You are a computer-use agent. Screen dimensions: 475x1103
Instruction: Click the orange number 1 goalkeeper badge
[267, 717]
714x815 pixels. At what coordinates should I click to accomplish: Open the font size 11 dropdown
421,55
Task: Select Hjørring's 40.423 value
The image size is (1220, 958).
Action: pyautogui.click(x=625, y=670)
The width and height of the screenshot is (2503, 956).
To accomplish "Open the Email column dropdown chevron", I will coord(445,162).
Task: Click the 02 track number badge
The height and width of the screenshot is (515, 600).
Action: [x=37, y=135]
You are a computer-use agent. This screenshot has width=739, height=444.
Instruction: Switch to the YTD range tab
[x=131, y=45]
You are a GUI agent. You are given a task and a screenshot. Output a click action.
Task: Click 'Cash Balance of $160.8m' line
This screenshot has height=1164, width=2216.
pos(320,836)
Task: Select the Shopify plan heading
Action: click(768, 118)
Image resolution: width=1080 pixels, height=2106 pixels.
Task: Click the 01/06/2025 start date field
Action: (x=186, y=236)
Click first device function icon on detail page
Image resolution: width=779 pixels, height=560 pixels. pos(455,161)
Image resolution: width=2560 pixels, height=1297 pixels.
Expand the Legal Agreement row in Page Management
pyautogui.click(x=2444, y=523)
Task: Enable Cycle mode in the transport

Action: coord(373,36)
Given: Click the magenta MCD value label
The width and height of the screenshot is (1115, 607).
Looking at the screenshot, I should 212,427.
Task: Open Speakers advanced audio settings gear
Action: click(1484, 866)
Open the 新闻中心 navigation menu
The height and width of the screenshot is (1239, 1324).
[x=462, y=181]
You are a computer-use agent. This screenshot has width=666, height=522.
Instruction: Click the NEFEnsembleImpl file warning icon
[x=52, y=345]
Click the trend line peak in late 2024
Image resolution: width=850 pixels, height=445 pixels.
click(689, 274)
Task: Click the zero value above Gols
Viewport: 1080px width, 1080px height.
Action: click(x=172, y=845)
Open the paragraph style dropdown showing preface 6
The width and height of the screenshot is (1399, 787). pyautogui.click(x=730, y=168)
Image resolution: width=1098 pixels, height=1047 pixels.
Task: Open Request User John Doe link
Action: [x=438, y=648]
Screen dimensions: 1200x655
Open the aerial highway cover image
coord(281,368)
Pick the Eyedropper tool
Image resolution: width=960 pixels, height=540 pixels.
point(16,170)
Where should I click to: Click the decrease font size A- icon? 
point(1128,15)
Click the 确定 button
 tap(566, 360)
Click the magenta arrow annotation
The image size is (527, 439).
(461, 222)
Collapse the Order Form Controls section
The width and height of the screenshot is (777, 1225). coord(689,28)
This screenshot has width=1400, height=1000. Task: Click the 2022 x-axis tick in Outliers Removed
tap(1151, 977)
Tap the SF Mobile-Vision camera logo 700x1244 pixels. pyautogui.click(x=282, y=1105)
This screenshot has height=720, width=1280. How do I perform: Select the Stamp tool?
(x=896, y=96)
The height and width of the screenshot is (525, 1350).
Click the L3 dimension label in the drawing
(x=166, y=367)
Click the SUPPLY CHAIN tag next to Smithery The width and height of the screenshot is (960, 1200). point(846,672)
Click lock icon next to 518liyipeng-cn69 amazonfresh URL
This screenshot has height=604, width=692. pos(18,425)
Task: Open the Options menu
= = = = =
— WHAT YOU NEED TO DO —
The response must contain every line from the listing above in which the string "dimensions" appears.

— RESPONSE TO THIS EXERCISE —
You are a computer-use agent. Screen dimensions: 475x1103
Screen dimensions: 1200x655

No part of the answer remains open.